In step B, the base skin 13 is folded back on itself by any means known to those skilled in the art so as to form an edge 7, an upper surface 3 and a lower surface 5. This makes it possible to achieve performing in a single operation and in a simple manner a structuring panel of trailing edge in which the trailing edge is made in the same operation as the upper and lower surfaces and ensuring structural continuity between these three elements.

The production of a structuring panel of trailing edge in which it will then be necessary to proceed to the structural connection between the upper and lower surfaces by a reported trailing edge complicates the manufacturing process of a structuring panel.

Typically, the polymerization of step C is carried out by heating to a baking temperature. The cooking temperature depends on the type of resin used to make the monoblock panel 1 of the invention. For example, if the base skin 13 and / or drape 15 is (are) made with epoxy resin, the firing temperature is between 60 ° C and 200 ° C.

This step is typically carried out in an autoclave or any heating means.

Typically, the base skin 13 and the draping skin 15 comprise fiber-based plies such as glass fibers, carbon fibers and Kevlar fibers, said fibers being impregnated with polymerizable resin when the material is baked. .

In step D, the first cores 11 and the second core or cores 12 of the panel thus formed are removed by any means known to those skilled in the art, in particular by extractors manipulated manually or automatically. The removal of the cores 11 and 12 is typically carried out according to a substantially col inear e d irection d irection q ue take the transverse stiffeners 9 or the longitudinal members or 10, if appropriate.

The panel 1 of the invention can be advantageously used in an element of an aircraft, such as an airplane rudder.

Claims

1. A method of manufacturing a composite trailing edge panel (1) for an element of an aircraft, characterized in that it comprises:

a first step (A) in which first cores (1 1) and at least one second core (12) are deposited, each at least partially surrounded by a draping skin (1 5) on a base skin (1 3); ), in two non-collinear directions (Δι ₀ , Δ ₉ ), so that said base skin 13 can be folded on itself;

a second step (B) in which the base skin (13) is folded over the first (1 1) and second (12) draped cores;

a third step (C) in which the panel thus obtained is polymerized so as to integrate the folds of the draping into the base skin (13) to form the transverse stiffeners (9) and the longitudinal sill (s) (10); and

a fourth step (D) in which the first cores (1 1) and the second corona or cores (1 2) are removed in order to obtain the structuring panel (1).

2. Method according to the preceding claim, wherein the director axis (Δ10) of each longitudinal spar (10) and the director axis (Δ ₉ ) transverse stiffeners (9) are substantially perpendicular.

3. A method according to any preceding claim, wherein at least one longitudinal spar (10) is disposed between two transverse stiffeners (9).

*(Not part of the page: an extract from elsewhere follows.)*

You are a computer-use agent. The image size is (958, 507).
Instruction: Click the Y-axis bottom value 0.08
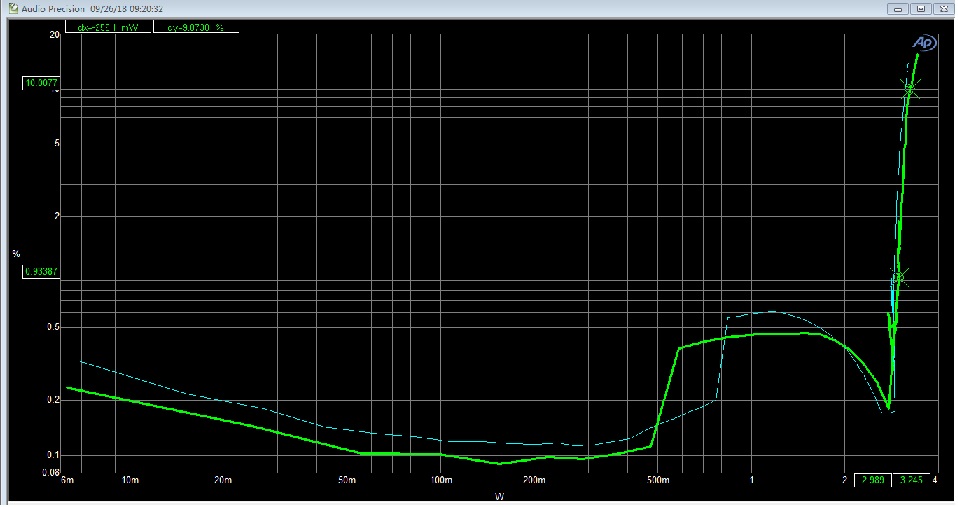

4. Method according to any one of the preceding claims, characterized in that the skin forming said panel (1) comprises a plurality of plies (18), one or more inner plies (19, 21) form the longitudinal longitudinal or longitudinal ( 10).

5. Method according to the preceding claim, characterized in that the panel (1) comprises reinforcing plies between the inner plies (19, 21).

6. Method according to any one of the preceding claims, characterized in that the second core or cores (12) have a decreasing height according to the cross section of said cores (12).

7. Process according to any one of the preceding claims, characterized in that each first (1 1) and second (12) cores are draped by a monolithic-type draping skin (15) having a plurality of pleats.

8. Process according to any one of the preceding claims, characterized in that, in step A, the first cores (1 1) are arranged before the trailing edge (7) so as to form a space between the trailing edge (7) and the first cores (1 1), space in which one or more second cores (12) are installed substantially parallel to the trailing edge (7).

9. Element of an aircraft comprising at least one structuring panel (1) obtained according to any one of the preceding claims.

10. Element according to the preceding claim being an airplane rudder.